Published online 2009 April 15. doi: 10.1051/medsci/2009254323.

L’autophagie, dégrader plus pour vivre plus… mais attention !

Patrice Codogno*

Inserm U756, Université Paris-Sud 11, 5, rue Jean Baptiste Clément, 92296 Châtenay-Malabry Cedex, France
Corresponding author.

MeSH keywords: Animaux, Autophagie, Cytokines, Prévision, Humains, Invertébrés, Saccharomyces cerevisiae, Récepteurs de type Toll, Vertébrés

 

En 2004 dans son numéro du 17 décembre, la revue Science promettait, sous la rubrique « Areas to watch in 2005 », un avenir lumineux à l’autophagie, prophétie qui n’est pas démentie en 2009. Malgré tout, il ne faudrait pas penser que l’autophagie est une découverte récente en biologie cellulaire. En fait, elle s’inscrit dans la continuité de celle du lysosome, au milieu du siècle dernier, par Christian de Duve. Il introduisit le terme autophagie pour décrire la destruction du matériel cellulaire (macromolécules, organites) par le lysosome [ 1]. Ces travaux fondateurs décrivaient la macroautophagie, l’une des trois formes d’autophagie, celle qui permet la dégradation de constituants du cytoplasme après leur séquestration dans une vacuole - ou autophagosome - dont la destinée finale est sa fusion avec le lysosome. Néanmoins, il ne faut pas négliger les deux autres formes : la microautophagie, séquestration de portions du cytoplasme par l’invagination de la membrane du lysosome, et la chaperone-mediated autophagy, ou CMA, l’autophagie dépendante de la protéine chaperon Hsc70. Au cours de la CMA, des protéines cytosoliques dont la structure primaire possède une signature pentapeptidique migrent sélectivement à travers la membrane du lysosome. Cette forme d’autophagie se rencontre exclusivement chez les mammifères alors que la micro- et la macroautophagie existent chez la plupart des eucaryotes [ 2].

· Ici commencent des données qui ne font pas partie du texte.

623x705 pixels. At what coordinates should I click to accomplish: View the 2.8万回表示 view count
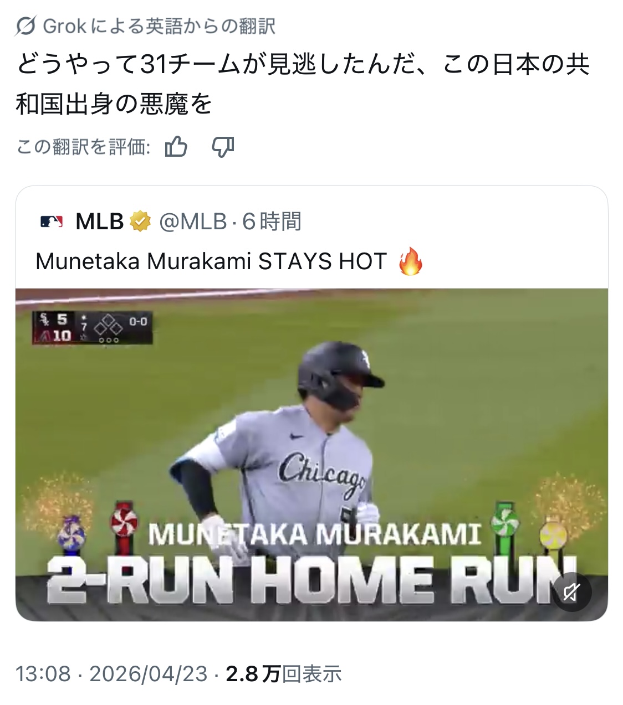tap(283, 673)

La découverte des gènes ATG (autophagy-related gene) chez la levure Saccharomyces cerevisiae a été à l’origine du regain d’intérêt pour la macroautophagie (que nous désignerons par autophagie dans la suite de ce texte) comme le fut la découverte des gènes ced chez Caenorhabditis elegans dans le cas de l’apoptose [ 3]. D’ailleurs, autophagie et apoptose dialoguent pour déterminer le devenir de la cellule [ 4]. Ainsi, les protéines antiapoptotiques de la famille Bcl-2 s’opposent à l’autophagie par leur interaction inhibitrice avec la protéine Atg6 (Beclin 1) nécessaire à l’initiation de la formation de l’autophagosome [ 5]. Une différence majeure entre l’autophagie et l’apoptose tient au fait que l’apoptose est exclusivement un processus de mort cellulaire. L’autophagie est, dans de nombreuses circonstances, un mécanisme cytoprotecteur, mais elle peut être aussi un acteur de la mort cellulaire - coexistant avec l’apoptose ou agissant indépendamment de l’apoptose, via la mort autophagique (il est important de rappeler ici qu’autophagie et mort autophagique ne sont pas des synonymes) (→) [ 6]. Le rôle de l’autophagie dans la mort cellulaire a été clairement montré au cours du développement chez la drosophile [ 7]. C’est aussi le cas chez les mammifères in vivo, par exemple dans la mort des neurones au cours de l’ischémie cérébrale (→) [6]. Il est fondamental de souligner que la simple observation de structures autophagiques dans une cellule mourante ne donne aucune information sur le rôle de l’autophagie dans la mort cellulaire (elle peut représenter en fait une tentative de s’opposer à la mort cellulaire). Comment l’autophagie peut-elle déclencher la mort cellulaire ? Plusieurs possibilités non exclusives existent : un excès d’autodigestion lié à une perte de contrôle du processus, l’élimination sélective de mécanismes de défense cellulaire, l’activation d’éléments déclenchant l’apoptose [4]. L’analyse de modèles biologiques tels que Dictyostelium discoideum apporte une autre vision ; la mort autophagique s’y déroule en deux phases : une phase de sensibilisation, qui dépend de l’autophagie, et une phase d’induction qui repose sur des acteurs moléculaires post-autophagiques [ 8]. L’existence d’un tel scénario reste à mettre en évidence chez les mammifères.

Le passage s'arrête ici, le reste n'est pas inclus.